--- START Dataset ---
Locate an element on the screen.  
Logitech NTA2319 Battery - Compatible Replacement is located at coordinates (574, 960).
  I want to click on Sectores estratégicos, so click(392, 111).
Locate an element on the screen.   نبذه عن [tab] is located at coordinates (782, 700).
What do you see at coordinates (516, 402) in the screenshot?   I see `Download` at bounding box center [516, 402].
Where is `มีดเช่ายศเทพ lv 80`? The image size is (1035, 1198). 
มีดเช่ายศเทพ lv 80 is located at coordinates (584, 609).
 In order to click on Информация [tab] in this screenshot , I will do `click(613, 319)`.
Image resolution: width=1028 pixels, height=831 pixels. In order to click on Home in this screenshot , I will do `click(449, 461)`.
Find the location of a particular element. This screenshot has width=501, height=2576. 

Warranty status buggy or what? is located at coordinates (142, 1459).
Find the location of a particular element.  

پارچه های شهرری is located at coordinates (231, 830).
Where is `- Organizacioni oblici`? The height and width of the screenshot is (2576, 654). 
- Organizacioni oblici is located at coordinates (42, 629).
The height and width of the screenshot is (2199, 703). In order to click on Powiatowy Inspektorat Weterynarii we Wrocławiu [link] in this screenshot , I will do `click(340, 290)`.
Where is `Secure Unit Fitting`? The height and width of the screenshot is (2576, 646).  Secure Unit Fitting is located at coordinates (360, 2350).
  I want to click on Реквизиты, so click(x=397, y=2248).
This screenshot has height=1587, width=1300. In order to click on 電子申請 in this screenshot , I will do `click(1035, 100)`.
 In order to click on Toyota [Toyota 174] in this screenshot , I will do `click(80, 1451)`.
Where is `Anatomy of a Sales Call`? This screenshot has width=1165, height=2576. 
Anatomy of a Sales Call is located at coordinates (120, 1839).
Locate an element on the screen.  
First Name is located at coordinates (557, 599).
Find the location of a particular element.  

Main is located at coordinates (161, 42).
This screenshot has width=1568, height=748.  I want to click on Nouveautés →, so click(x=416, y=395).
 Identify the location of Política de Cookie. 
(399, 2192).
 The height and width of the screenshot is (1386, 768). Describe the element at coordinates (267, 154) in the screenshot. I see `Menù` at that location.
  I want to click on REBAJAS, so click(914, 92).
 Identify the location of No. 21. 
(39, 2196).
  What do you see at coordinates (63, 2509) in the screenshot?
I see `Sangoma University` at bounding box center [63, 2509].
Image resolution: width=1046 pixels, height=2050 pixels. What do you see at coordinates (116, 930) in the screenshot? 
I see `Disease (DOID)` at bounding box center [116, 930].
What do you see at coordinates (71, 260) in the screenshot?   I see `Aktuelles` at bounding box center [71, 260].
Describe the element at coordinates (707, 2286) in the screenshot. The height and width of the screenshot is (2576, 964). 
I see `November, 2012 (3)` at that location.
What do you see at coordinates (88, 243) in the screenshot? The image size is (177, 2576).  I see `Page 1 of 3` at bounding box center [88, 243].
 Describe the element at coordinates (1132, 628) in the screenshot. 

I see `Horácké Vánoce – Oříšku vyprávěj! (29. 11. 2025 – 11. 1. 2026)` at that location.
--- END Dataset ---
Rewrite as a numbered list the lines from the one containing "What do you see at coordinates (71, 260)" through the end of the material, leaving out blank lines.

1. What do you see at coordinates (71, 260) in the screenshot?   I see `Aktuelles` at bounding box center [71, 260].
2. Describe the element at coordinates (707, 2286) in the screenshot. The height and width of the screenshot is (2576, 964). 
3. I see `November, 2012 (3)` at that location.
4. What do you see at coordinates (88, 243) in the screenshot? The image size is (177, 2576).  I see `Page 1 of 3` at bounding box center [88, 243].
5.  Describe the element at coordinates (1132, 628) in the screenshot. 
6. I see `Horácké Vánoce – Oříšku vyprávěj! (29. 11. 2025 – 11. 1. 2026)` at that location.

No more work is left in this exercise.